Although I will not withdraw my comment in regards to GOP voters, I do want to make peace with the Lucas-lovers. Until now, I have never given much thought to the content of the Star Wars duo-trilogies. (Well, other than the fact that my future wife, Natalie Portman, is involved in them, as well as the iconic Billy Dee Williams.) It has always been easy for me to label Star Wars fans as geeks because I both wouldn't and couldn't understand what could possibly be cool about anything that involves those stupid brown Jedi robes. However, after analyzing the storyline, Star Wars is heavily based on a central family's struggle to fight over power, and as much as I try to deny it, those same problems exist in The Godfather films, which I love.
Now that I can relate to knowing obscure references from a series of films, I can sort of understand why people get dressed up and pretend to be R2-D2. In a way, I do the same thing when I make decisions based on what I think Vito Corleone would do. So I'm feeling the Jedi-fan vibe, and I guess you could say the same for Trekkies, Tolkien readers, the kids at lunch that played Magic the Gathering and anyone who watched the three seasons of SeaQuest DSV.
In the past I would secretly (and publicly) make fun of these enthusiasts' passion for what I saw as something that was absolutely pointless. However, I've recently experienced a moment of clarity. I now realize that my classmates who knew the names of all the characters in the galaxy far, far away are no more ridiculous than me knowing how many home runs Eric Davis hit in 1987. In addition, I now realize that the Magic players had more balls than I did because long after I regretfully quit trading baseball cards, they resiliently continued their hobby, despite having tater-tots thrown at them every day (for the record, I didn't do that).

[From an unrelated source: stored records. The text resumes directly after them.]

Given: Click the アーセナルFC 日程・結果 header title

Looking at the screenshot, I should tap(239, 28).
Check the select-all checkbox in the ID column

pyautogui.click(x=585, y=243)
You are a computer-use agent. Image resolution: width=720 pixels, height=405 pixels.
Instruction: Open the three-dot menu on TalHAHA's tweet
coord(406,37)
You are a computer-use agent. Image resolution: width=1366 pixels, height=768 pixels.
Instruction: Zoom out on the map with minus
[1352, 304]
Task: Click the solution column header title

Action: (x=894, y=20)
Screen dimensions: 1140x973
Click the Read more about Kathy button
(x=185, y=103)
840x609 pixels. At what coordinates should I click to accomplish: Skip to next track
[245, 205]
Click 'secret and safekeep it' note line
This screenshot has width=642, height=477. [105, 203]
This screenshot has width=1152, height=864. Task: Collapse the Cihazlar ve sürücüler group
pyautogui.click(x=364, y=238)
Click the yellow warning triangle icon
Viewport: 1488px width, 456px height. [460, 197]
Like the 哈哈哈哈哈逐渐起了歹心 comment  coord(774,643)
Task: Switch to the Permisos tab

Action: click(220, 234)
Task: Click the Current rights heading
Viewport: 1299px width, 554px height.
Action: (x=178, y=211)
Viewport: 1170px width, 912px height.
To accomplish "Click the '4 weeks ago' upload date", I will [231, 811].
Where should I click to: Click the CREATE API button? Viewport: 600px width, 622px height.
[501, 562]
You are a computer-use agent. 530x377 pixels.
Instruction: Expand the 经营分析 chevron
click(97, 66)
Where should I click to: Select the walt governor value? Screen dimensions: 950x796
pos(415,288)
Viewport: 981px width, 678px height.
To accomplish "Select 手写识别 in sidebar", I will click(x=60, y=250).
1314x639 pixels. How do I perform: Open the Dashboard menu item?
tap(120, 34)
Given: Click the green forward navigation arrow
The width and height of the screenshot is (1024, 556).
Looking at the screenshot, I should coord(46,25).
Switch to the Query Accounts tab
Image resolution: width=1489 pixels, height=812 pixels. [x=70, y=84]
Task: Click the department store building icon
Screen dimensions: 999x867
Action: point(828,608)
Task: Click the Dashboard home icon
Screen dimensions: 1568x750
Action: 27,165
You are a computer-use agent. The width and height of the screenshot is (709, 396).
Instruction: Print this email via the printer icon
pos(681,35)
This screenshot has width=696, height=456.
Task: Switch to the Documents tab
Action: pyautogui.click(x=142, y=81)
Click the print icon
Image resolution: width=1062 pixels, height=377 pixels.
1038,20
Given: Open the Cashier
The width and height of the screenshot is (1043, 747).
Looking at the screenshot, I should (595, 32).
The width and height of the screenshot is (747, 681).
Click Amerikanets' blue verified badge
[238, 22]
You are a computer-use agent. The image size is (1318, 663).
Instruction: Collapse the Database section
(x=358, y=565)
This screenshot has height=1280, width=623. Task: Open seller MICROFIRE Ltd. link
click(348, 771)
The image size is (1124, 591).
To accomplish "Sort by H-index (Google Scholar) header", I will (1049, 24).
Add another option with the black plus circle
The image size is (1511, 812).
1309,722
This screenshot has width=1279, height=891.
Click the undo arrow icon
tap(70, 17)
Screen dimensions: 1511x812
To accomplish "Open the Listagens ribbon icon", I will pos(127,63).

The point is, anyone who is far too passionate about something trivial is, basically, a nerd. But most of us qualify as nerds, because most of us have hobbies (not hobbits) that are a vital part of our lives. In fact, my level of nerdiness may be far beyond that of any sci-fi fan because when the Red Sox lose, I usually pout in my room for a few hours or do something else that is completely childish. And unless there is someone out there that has a tattoo of C-3PO on their right upper-arm, then I may be the biggest tool on the Ohio University campus. But I've got concert tickets, so that compensates for all of that nonsense.
From what I've gathered, fear is what caused Luke Skywalker's fathuh to join the dark side of the force. Fear will do bizarre things I guess ... but the 2008 elections will be here before we know it, So in the meantime, rock on, live long and prosper and may the Force be with you.